Scientists say they found linguistic patterns they believe to be meaningful words within the text.
Whether or not it really does have any meaningful information, though, is much debated by amateurs and professionals alike.
It was even investigated by a team of prominent code breakers during WWII who successfully cracked complex encrypted enemy messages, but they failed to find meaning in the text.
The book has been dated to the early 1400s, but it largely disappeared from public record until 1912 when an antique book dealer called Wilfrid Voynich bought it amongst a number of second-hand publications in Italy.
Marcelo Montemurro, a theoretical physicist from the University of Manchester, UK, has spent many years analysing its linguistic patterns and says he hopes to unravel the manuscript's mystery, which he believes his new research is one step closer to doing.
"The text is unique, there are no similar works and all attempts to decode any possible message in the text have failed. It's not easy to dismiss the manuscript as simple nonsensical gibberish, as it shows a significant [linguistic] structure," he told BBC News.
Dr Montemurro and a colleague used a computerised statistical method to analyse the text, an approach that has been known to work on other languages.
They focused on patterns of how the words were arranged in order to extract meaningful content-bearing words.
"There is substantial evidence that content-bearing words tend to occur in a clustered pattern, where they are required as part of the specific information being written," he explains.
"Over long spans of texts, words leave a statistical signature about their use. When the topic shifts, other words are needed.
"The semantic networks we obtained clearly show that related words tend to share structure similarities. This also happens to a certain degree in real languages."
Dr Montemurro believes it unlikely that these features were simply "incorporated" into the text to make a hoax more realistic, as most of the required academic knowledge of these structures did not exist at the time the Voynich manuscript was created.
Though he has found a pattern, what the words mean remains a mystery. The very fact that a century of brilliant minds have analysed the work with little progress means some believe a hoax is the only likely explanation.
Gordon Rugg, a mathematician from Keele University, UK, is one such academic. He has even produced his own complex code deliberately similar to "Voynichese" to show how a text can appear to have meaningful patterns, even though it is "gibberish hoax text".
He says the new findings do not rule out the hoax theory, which the researchers argue.
"The findings aren't anything new. It's been accepted for decades that the statistical properties of Voynichese are similar, but not identical, to those of real languages.
"I don't think there's much chance that the Voynich manuscript is simply an unidentified language, because there are too many features in its text that are very different from anything found in any real language."
Gordon Rugg does not believe it contains an unknown code, which is another theory of what the text may be: "Some of the features of the manuscript's text, such as the way that it consists of separate words, are inconsistent with most methods of encoding text. Modern codes almost invariably avoid having separate words, as those would be an easy way to crack most coding systems."

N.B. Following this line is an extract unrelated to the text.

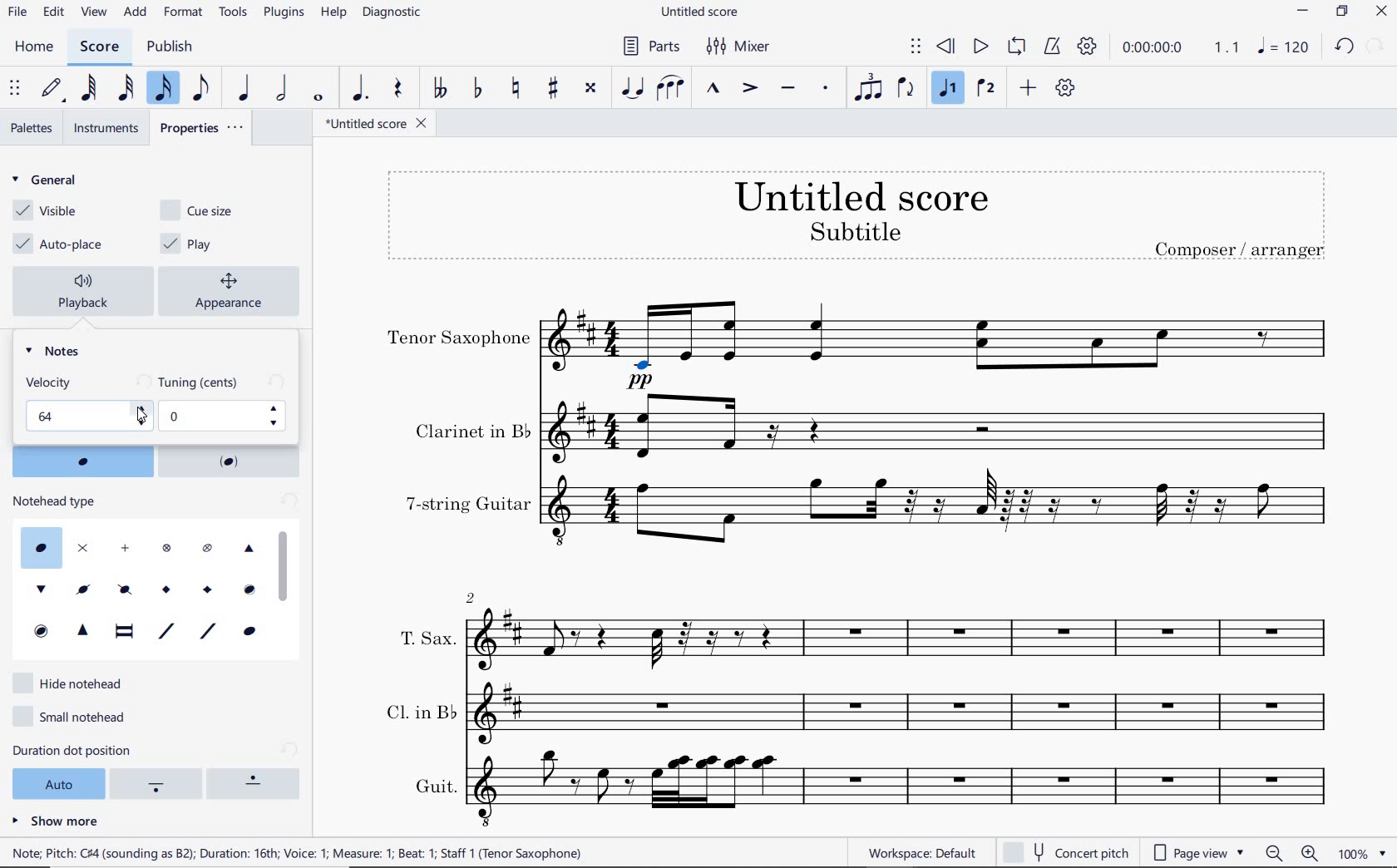 Image resolution: width=1397 pixels, height=868 pixels. What do you see at coordinates (419, 709) in the screenshot?
I see `text` at bounding box center [419, 709].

As to its enduring appeal, an unsolved cipher could be "hiding almost anything", says Craig Bauer, author of Secret History: The Story of Cryptology.
"It could solve a major crime, reveal buried treasure worth millions or in the case of the Voynich manuscript, rewrite the history of science," he adds.
Dr Bauer's opinion of whether it is meaningful is often swayed, he admits. While he recently believed it to be a hoax, the new analysis has now shifted his opinion.
But despite this, he still believes it is a made up language, as opposed to a real naturally evolving one, or "it would have been broken years ago".
"However, I still feel that it's very much an open question and I may change my mind a few times before a proof is obtained one way or the other."
But Dr Montemurro is firm in his belief, and argues that the hoax hypothesis cannot possibly explain the semantic patterns he has discovered.
He is aware that his analysis leaves many questions still unanswered, such as whether it is an encoded version of a known language or whether a totally invented language.
"After this study, any new support for the hoax hypothesis should address the emergence of this sophisticated structure explicitly. So far, this has not been done.
"There must be a story behind it, which we may never know," Dr Montemurro adds.